LHV Pank (Bank) has announced that it is to start accepting applications for state-guaranteed study loans, becoming in the process the fourth bank so far in Estonia to provide this type of loan.
Under the student loan scheme, regardless of the bank being used, students can borrow up to €2,000 per person for the academic year, which is reportedly an increase of €80 on the last year.
Student loans carry a fixed rate of interest of 5 percent per annum, and any Estonian citizen studying in Estonia as well as abroad is eligible. The extent to which student loans would be issued to foreign students was not reported. Securing a loan also requires either two private individuals as guarantors, or a with mortgage on real estate located in Estonia as collateral.
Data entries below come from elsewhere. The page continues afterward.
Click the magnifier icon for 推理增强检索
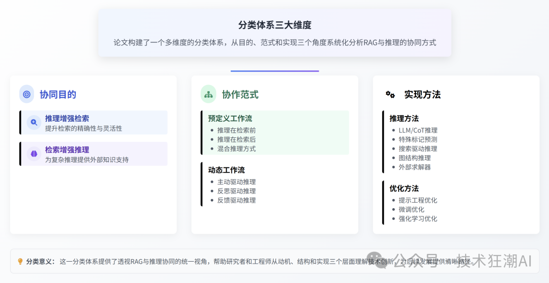This screenshot has width=549, height=283. pyautogui.click(x=34, y=122)
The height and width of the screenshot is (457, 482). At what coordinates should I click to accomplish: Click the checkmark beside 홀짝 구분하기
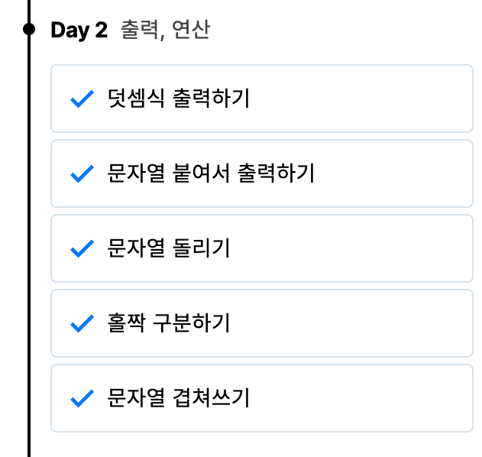coord(81,323)
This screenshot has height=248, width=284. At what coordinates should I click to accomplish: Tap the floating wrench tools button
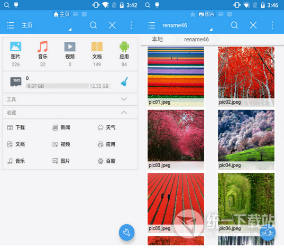[126, 233]
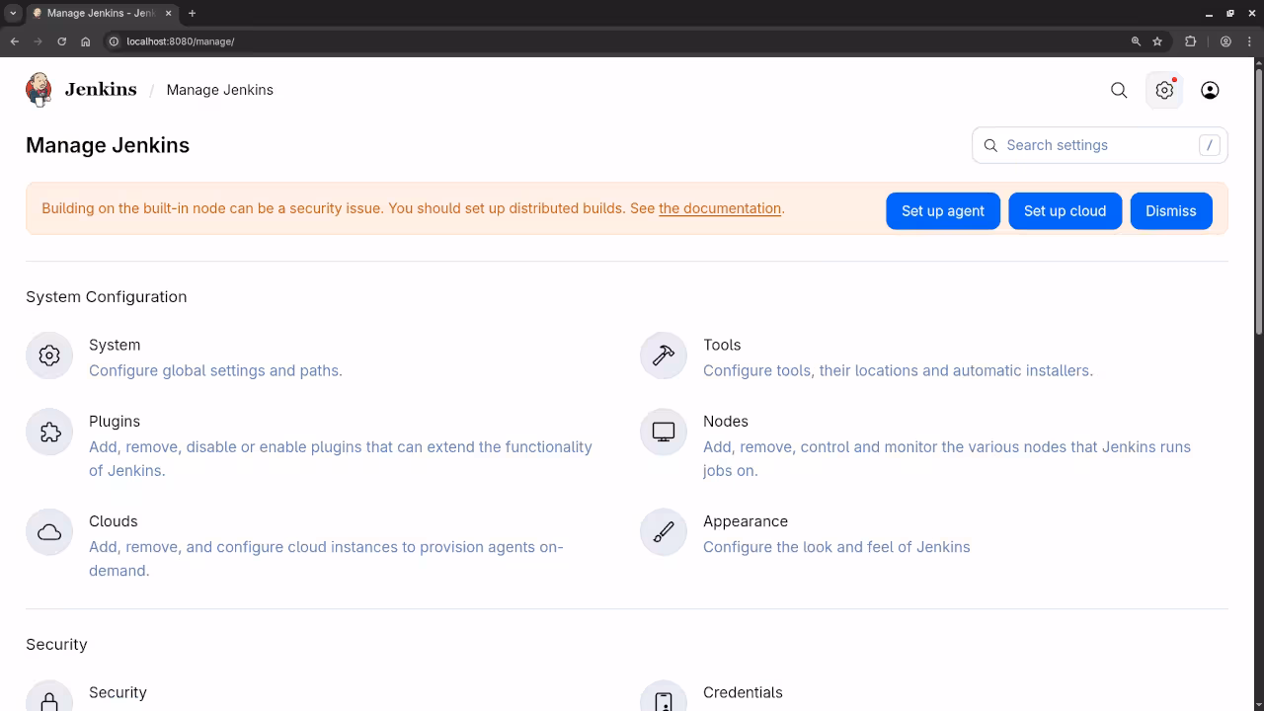The height and width of the screenshot is (711, 1264).
Task: Open Appearance via the paintbrush icon
Action: click(x=664, y=532)
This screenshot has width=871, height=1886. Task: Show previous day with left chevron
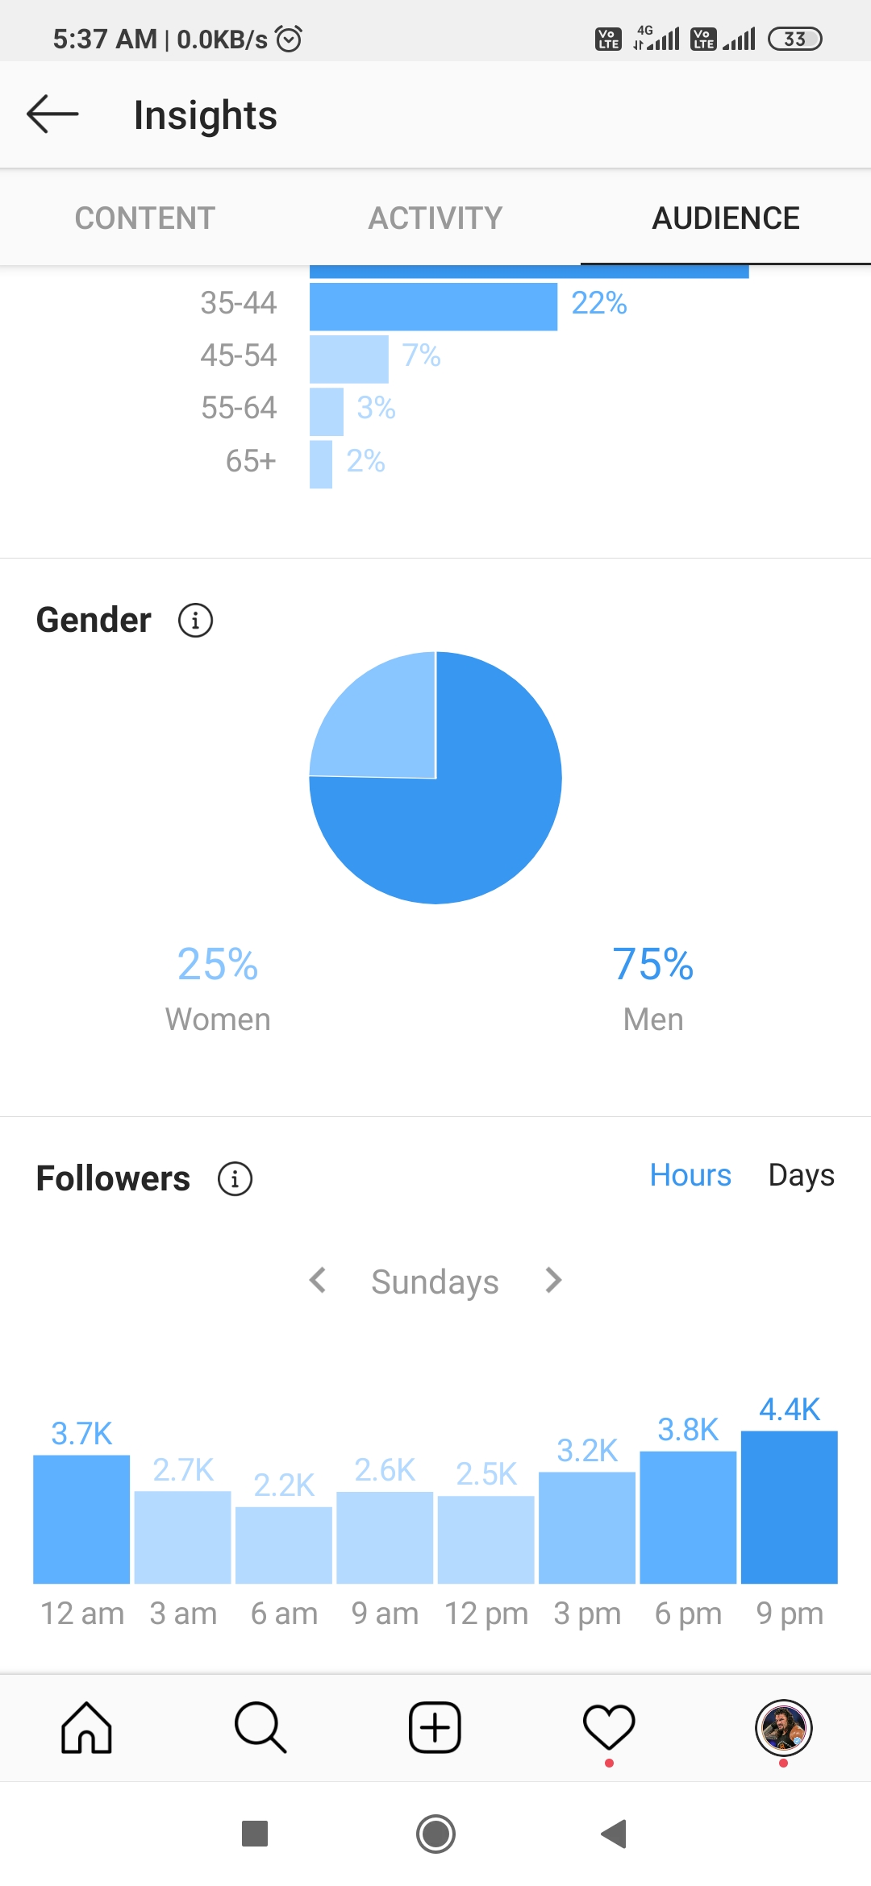point(318,1280)
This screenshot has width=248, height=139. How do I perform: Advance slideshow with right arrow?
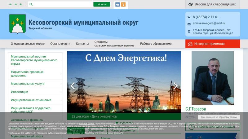coord(175,86)
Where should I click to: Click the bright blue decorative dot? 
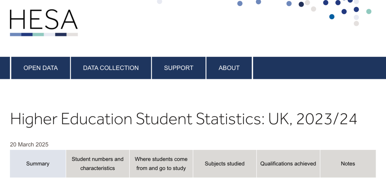[332, 17]
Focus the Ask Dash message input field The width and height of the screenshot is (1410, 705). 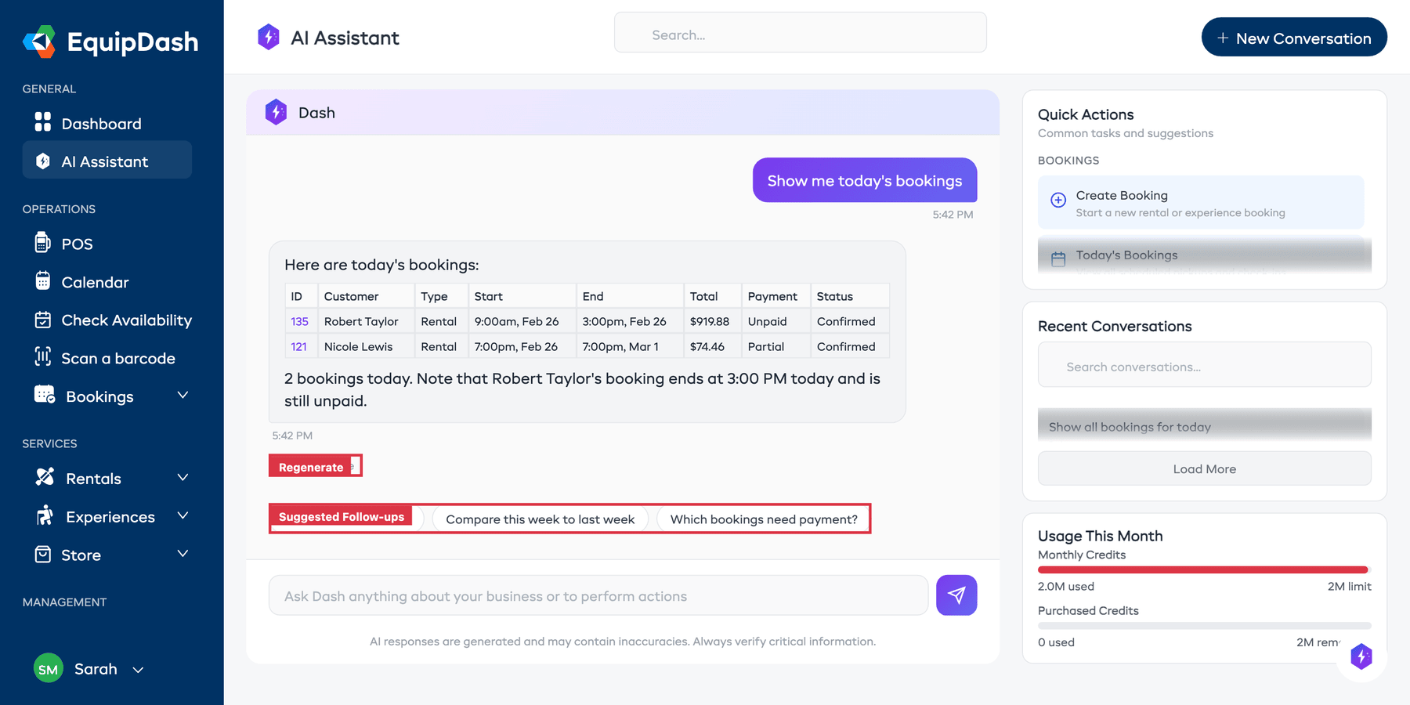point(598,596)
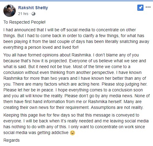The width and height of the screenshot is (153, 146).
Task: Click the line starting 'Rashmika for more than two years'
Action: point(75,78)
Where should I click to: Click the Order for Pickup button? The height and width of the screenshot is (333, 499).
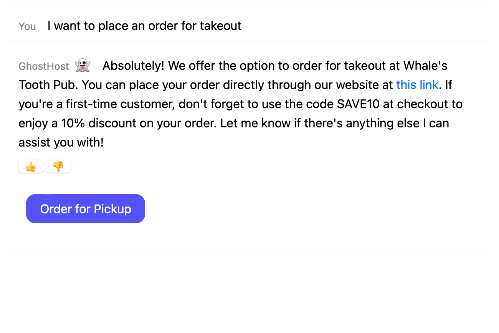86,209
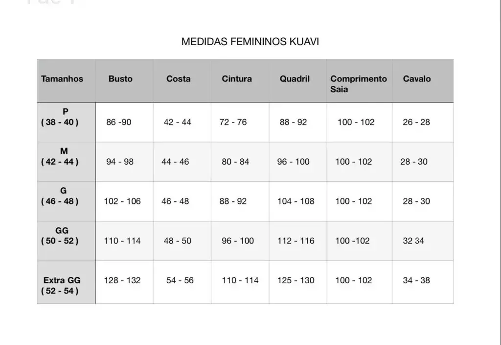Select the G (46 - 48) size label
Screen dimensions: 501x345
pyautogui.click(x=60, y=196)
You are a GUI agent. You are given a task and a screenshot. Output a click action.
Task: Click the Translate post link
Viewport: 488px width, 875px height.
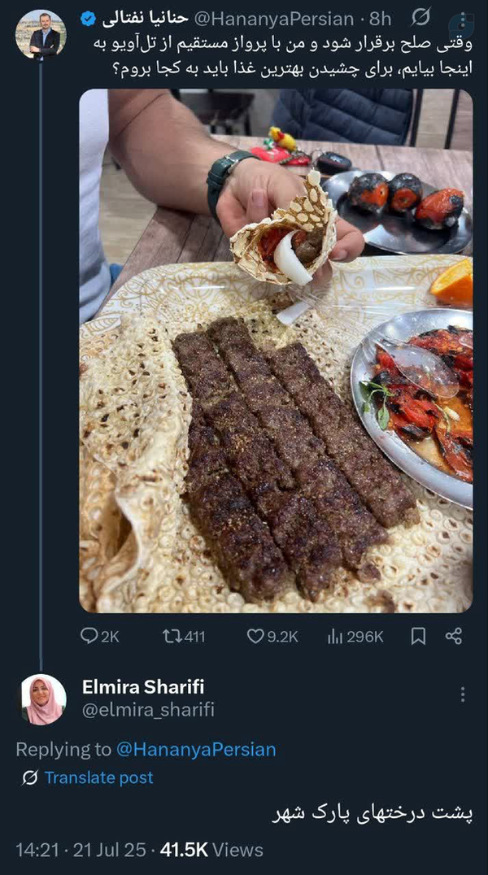(98, 777)
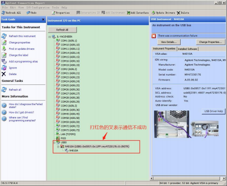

LHV Pank had already signed an agreement with the Ministry of Finance on 1 August for the provision of student loans; Swedbank, SEB Pank and Luminor are the other banks which already provide student loans, with Coop Pank discontinuing study loans from the beginning of this academic year.
Estonian Banks issue the loans from their own credit resources. As of March 31, the outstanding balance of study loans was €90.2 million.
Currently shrinking market
Despite the new arrival on the market, the proportion of students taking loans who are eligible to do so has substantially shrunk in recent years. Whereas ten years ago, academic year 2008/2009, 38% of students eligible for a study loan took one out, in 2016/2017, only 6% did so, a total of 3,000 people.
This can be explained largely by the fact that 10 years ago, students who went on to get a job in the public sector, or those with a child under five years of age, could have their loan redeemed by the state, whereas nowadays this is not the case.
Moreover, 2008/2009 was the worst year of the recession of the late 2000s/early 2010s. The government communication office implicitly noted this in a statement in late June where it said that the general populace both had a better socio-economic situation than 10 years ago, and were more aware of the risks and possible outcomes in relation to financial obligation.